More importantly, focus on how this will affect the grandchildren themselves. The relationship between a child and her grandparents is a special one. Indeed, for teenagers it can be vital. For a start, there isn’t the same resentment. You don’t need to read Freud to know that boys often feel hostile towards their father, or that girls sometimes feel the same toward their mother. Parents have to set and enforce rules. With grandparents there is none of this tension. However the parents may feel about you, to cut off their own children from the love and guidance of their grandparents would be cruel and irresponsible. Obviously you shouldn’t word it like that, but make it clear that they are hurting their children as much as you.

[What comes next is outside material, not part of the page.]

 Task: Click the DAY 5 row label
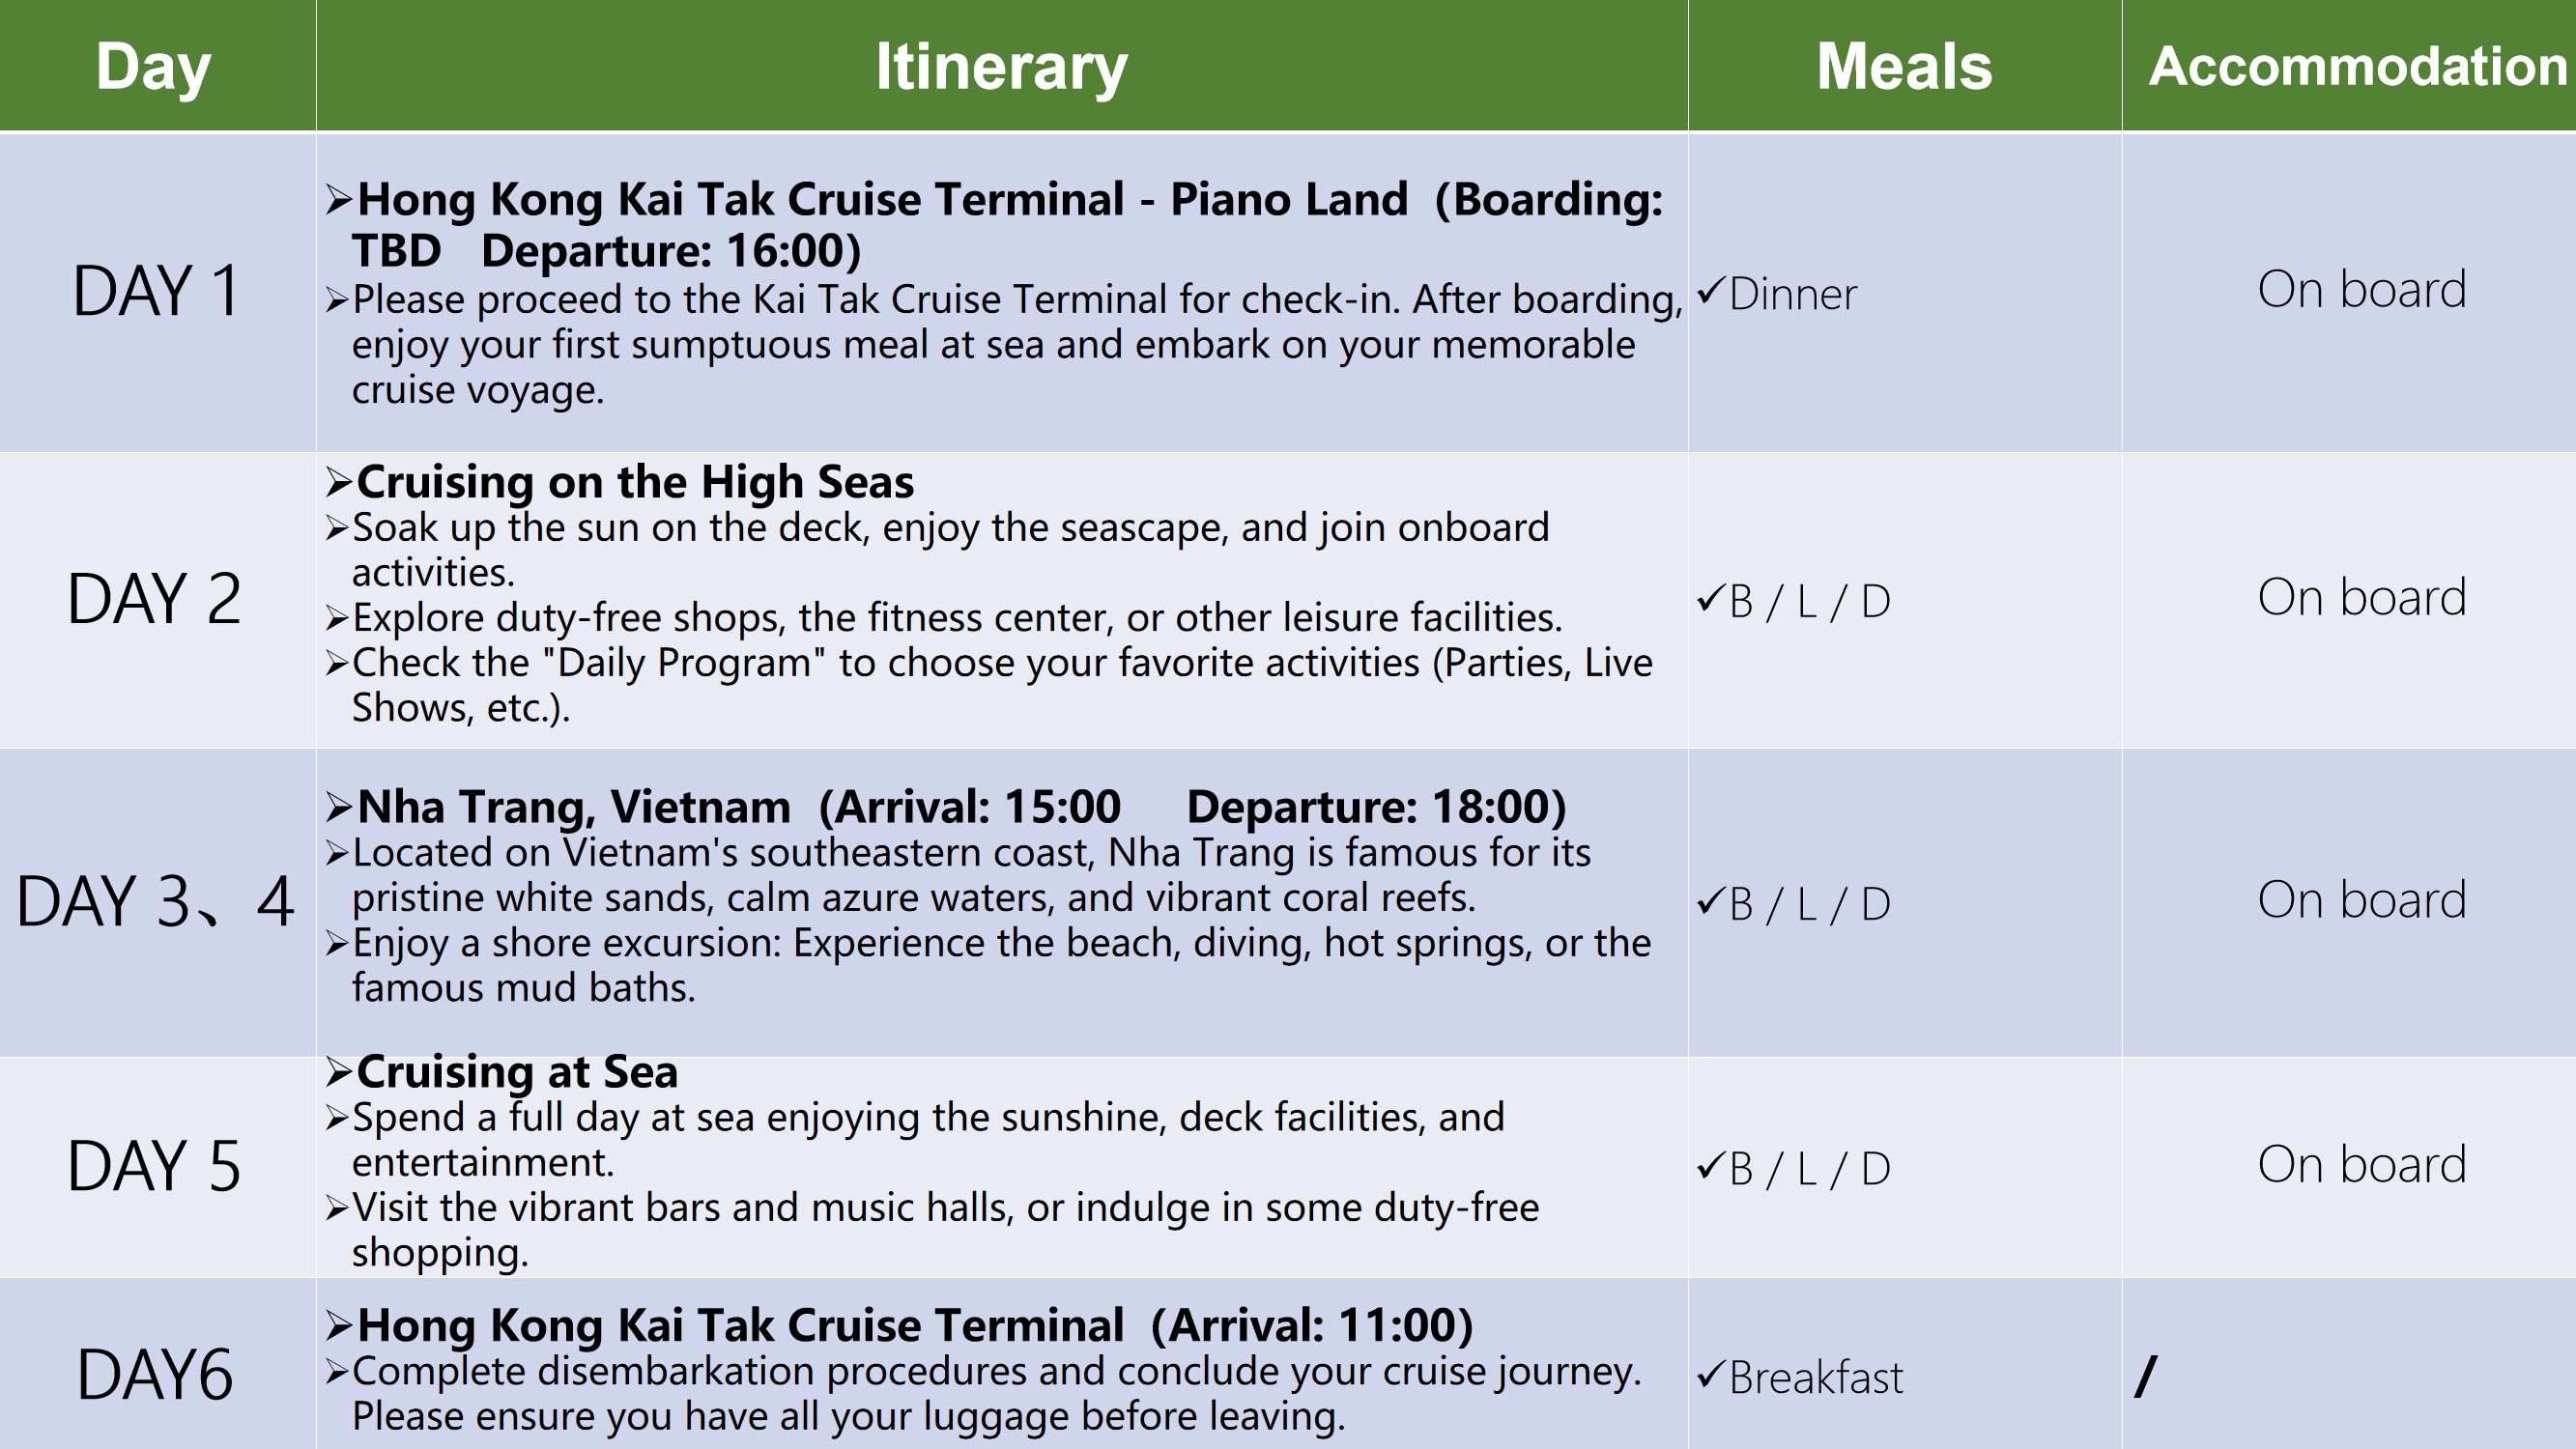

Once you have said your piece, give them time and space to think it over. It may help to suggest something very small – the right to see them once a month, for example. Refusing a reasonable suggestion is much harder. Once initial contact has been made, you can build from there. So focus on making that contact. Salesmen used to be told to “get a foot in the door and then build on it;” you must do the same.
If they reply, or you have it out face to face, agree to make the changes they demand. It doesn’t matter if the criticisms seem unreasonable. Do you want to see your grandchildren or don’t you? Of course, the criticism may be perfectly fair. For example, maybe you do drink too much, maybe you do interfere, and so on. But don’t agree unless you mean what you say. If they give you a second chance and you blow it, there may be no going back.
If the grandchildren don’t want to see you, that may be trickier. Resist the urge to buy your way back in with toys and clothes. A relationship based on money isn’t a real relationship. Either see one another out of love and affection or don’t bother. Unfortunately, some teens can be quite mercenary, even exploitative.
If you have tried to establish contact, or tried to apologize, and got nowhere, it may be worth exploring legal options. In some countries grandparents have legal rights. In May 2018, for example, the UK Parliament took steps to give grandparents access. So explore your options. Obviously legal action should be a final resort, something you try when you can see no hope of reconciliation. Remember, this may mean the end of the road for you and your child. After all, receiving a letter from your legal representative, or a court appointment, isn’t likely to heal any rifts!
You could also contact your grandchildren directly. Make it clear to them that you are not disappearing from their life through choice. Don’t blame their parents, but do make it clear that you love them and want to see them. An eight or nine-year-old won’t forget this. When she becomes a little older, you may find her on your doorstep one afternoon, in spite of her parents’ disapproval.
If they are already in their teens, they may openly defy their parents. A spiteful daughter-in-law, for example, who bans her 14-year-old son from seeing you because you have annoyed her, is pushing her authority too far. If he is mature for his age, he may, quite rightly, turn to her and say “if you and my grandfather have a problem, that is between you two. Don’t use me as a pawn. I will see my grandparents if I want.”
Ultimately, you may just have to accept it. If your grandchildren make it clear that they do not want to see you, or if your child and his partner move to another country, you have no choice. Painful as it may be, this isn’t the end of your life. Use the time (and money) you would have spent on them doing other things: reconnecting with old friends, taking up new hobbies, or writing that novel you’d always planned.